BEGIN MATERIAL SUPPLIED

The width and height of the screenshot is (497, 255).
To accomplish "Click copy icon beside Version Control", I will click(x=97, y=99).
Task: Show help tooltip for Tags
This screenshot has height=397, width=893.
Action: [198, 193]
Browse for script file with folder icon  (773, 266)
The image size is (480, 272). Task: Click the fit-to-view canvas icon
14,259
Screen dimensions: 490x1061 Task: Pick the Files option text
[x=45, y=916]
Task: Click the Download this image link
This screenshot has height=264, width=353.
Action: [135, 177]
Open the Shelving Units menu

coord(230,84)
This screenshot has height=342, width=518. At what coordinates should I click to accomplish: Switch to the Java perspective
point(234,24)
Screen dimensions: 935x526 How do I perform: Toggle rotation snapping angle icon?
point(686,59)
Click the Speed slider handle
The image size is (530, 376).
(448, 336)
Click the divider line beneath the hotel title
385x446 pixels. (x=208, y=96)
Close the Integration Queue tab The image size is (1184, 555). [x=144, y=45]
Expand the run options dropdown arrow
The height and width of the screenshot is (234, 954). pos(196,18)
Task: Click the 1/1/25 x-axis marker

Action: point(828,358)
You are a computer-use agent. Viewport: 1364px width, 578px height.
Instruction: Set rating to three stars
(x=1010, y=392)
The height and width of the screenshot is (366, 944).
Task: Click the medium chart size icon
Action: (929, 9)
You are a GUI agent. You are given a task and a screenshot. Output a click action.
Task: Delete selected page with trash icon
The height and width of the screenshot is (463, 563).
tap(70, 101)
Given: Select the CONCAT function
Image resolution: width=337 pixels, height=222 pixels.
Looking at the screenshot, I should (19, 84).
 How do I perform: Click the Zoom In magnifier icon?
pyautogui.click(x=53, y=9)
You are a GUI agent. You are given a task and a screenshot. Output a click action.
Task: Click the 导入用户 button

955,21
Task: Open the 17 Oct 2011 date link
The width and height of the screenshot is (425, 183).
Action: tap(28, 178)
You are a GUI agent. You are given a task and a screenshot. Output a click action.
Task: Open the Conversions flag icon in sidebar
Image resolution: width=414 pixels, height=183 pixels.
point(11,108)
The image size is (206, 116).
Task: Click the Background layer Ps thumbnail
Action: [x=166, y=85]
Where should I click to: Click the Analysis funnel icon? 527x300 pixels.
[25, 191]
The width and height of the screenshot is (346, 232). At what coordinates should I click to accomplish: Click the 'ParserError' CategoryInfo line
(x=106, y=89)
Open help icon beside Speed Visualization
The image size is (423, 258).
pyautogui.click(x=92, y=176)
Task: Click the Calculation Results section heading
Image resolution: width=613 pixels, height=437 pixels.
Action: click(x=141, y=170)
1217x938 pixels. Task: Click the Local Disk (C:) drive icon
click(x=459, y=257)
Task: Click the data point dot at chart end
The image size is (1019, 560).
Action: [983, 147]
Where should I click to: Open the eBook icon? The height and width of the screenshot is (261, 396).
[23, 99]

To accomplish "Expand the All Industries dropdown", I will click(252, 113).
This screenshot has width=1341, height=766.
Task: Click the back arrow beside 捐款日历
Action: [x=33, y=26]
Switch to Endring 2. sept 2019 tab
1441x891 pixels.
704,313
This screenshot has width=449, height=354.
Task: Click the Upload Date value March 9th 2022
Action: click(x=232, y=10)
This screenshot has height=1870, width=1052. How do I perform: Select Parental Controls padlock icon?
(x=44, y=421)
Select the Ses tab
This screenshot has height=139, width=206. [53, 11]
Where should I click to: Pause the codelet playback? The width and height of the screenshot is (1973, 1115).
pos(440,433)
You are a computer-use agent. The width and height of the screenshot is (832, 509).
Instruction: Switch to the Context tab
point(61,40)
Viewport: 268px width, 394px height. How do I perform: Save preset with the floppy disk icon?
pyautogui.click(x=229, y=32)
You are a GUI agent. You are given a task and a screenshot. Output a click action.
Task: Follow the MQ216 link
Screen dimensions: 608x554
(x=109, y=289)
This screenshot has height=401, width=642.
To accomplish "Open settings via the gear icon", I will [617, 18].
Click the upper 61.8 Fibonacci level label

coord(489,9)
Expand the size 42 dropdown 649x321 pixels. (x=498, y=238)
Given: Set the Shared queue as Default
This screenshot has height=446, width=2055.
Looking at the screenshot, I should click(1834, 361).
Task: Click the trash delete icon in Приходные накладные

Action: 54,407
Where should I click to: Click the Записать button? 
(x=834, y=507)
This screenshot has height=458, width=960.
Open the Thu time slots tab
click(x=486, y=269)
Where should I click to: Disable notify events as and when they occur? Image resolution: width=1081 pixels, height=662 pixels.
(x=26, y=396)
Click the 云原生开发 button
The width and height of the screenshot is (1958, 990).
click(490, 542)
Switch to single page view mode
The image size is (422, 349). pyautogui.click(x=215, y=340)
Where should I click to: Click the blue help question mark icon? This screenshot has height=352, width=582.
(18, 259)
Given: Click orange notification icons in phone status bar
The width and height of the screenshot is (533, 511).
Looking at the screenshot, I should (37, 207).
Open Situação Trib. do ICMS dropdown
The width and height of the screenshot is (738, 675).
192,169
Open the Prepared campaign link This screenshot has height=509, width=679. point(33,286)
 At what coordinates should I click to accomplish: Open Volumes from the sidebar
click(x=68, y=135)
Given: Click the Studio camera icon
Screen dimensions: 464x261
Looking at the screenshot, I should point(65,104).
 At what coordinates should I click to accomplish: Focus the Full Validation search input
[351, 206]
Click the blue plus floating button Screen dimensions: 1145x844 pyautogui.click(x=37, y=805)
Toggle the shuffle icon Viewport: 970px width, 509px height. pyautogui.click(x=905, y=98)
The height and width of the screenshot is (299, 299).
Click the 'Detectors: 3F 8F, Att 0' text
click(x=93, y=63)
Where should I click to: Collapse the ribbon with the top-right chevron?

END MATERIAL SUPPLIED

_WORK ITEM_.
Copy every line of the data where "link" is found.

_TASK RESPONSE_.
Task: Click the Download this image link
Task: Open the 17 Oct 2011 date link
Task: Follow the MQ216 link
Open the Prepared campaign link This screenshot has height=509, width=679. point(33,286)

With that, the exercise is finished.